Combining a patient’s SAFE score with their age was able to provide a prediction for 68% of patients and discriminate with 78% accuracy between patients who had Excellent or Good upper limb function 3 months post-stroke. For patients with a SAFE score below 5, NIHSS score without MEP status was only able to accurately predict either a Good or Poor outcome with 55% accuracy. The addition of TMS biomarker information increased prediction accuracy to 70% for these patients, highlighting the importance of testing corticospinal tract function in patients with more severe motor impairment.


How is PREP2 better than the original PREP algorithm?

PREP2 addresses some of the limitations of the original PREP algorithm. Efficiency was improved by the finding that patients with a SAFE score of five or more are MEP+. This means that TMS is only required for a third of patients using PREP2, instead of more than half if using the PREP algorithm. Accessibility is improved by replacing MRI scans with NIHSS score 3 days post-stroke, which can be used with equivalent accuracy.

Despite these simplifications, PREP2 correctly predicts the actual upper limb functional outcome for 75% of patients, which is an improvement on the 64% accuracy of the original PREP algorithm. Predictions were too optimistic for most of the remaining 25% of patients and erring on the side of optimism is preferable to the alternative, to avoid reducing patient and therapist motivation. The outcomes “complete” and “notable” in the original PREP algorithm have also been renamed to Excellent and Good, respectively.


What are the limitations of PREP2?

One of the limitations of PREP2 is that the study that developed it included a small number of MEP- patients relative to MEP+, and patients with previous stroke or intracerebral haemorrhage were relatively under-represented. Another limitation is that PREP2 requires TMS for a small proportion of patients and there are barriers to using this technique in a clinical setting. The major barrier is the cost of the TMS equipment but this might be offset by a reduced average length of stay when algorithm predictions are used in clinical practice.

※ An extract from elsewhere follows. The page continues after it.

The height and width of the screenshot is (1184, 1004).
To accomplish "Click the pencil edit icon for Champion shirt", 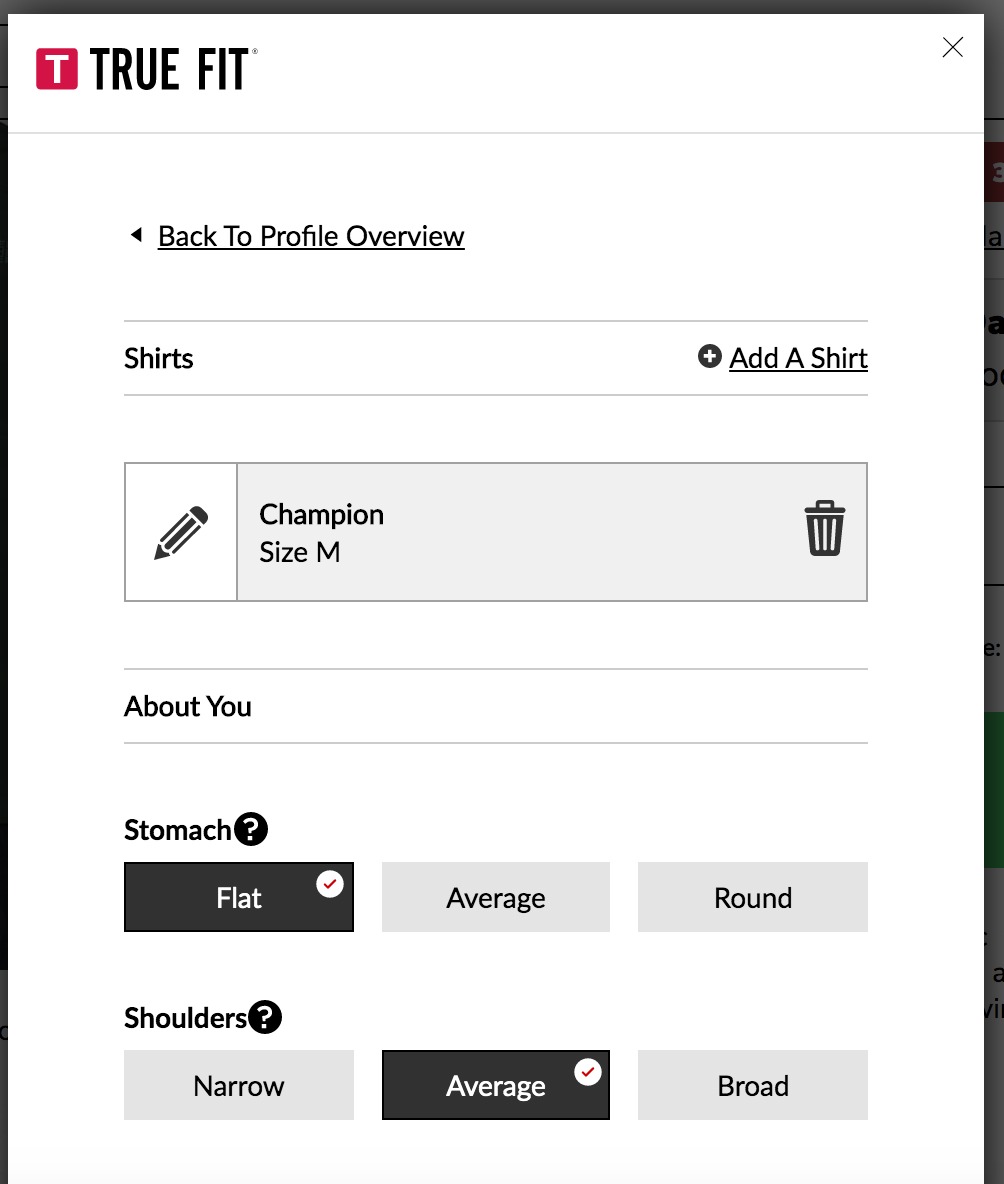I will [x=181, y=532].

What is the next step for PREP2?

PREP2 remains to be validated in other clinical environments, and a multi-centre trial could be performed in order to achieve this. Other possible predictors of upper limb outcome also need to be explored, such as impaired upper limb somatosensation, vision, visuospatial attention, and cognition. It is possible that PREP2 predictions, which are based on motor system measures, are less likely to be achieved when the patient’s motor performance is also affected by deficits in sensory and cognitive domains.

Further work could usefully explore other neuroimaging biomarkers that might provide important prognostic information for MEP- patients. These may involve measures of alternative descending motor pathways, and of the wider ipsilesional and contralesional sensorimotor networks, including the corpus callosum. However, more sophisticated measures may also require expertise not readily available in most clinical settings.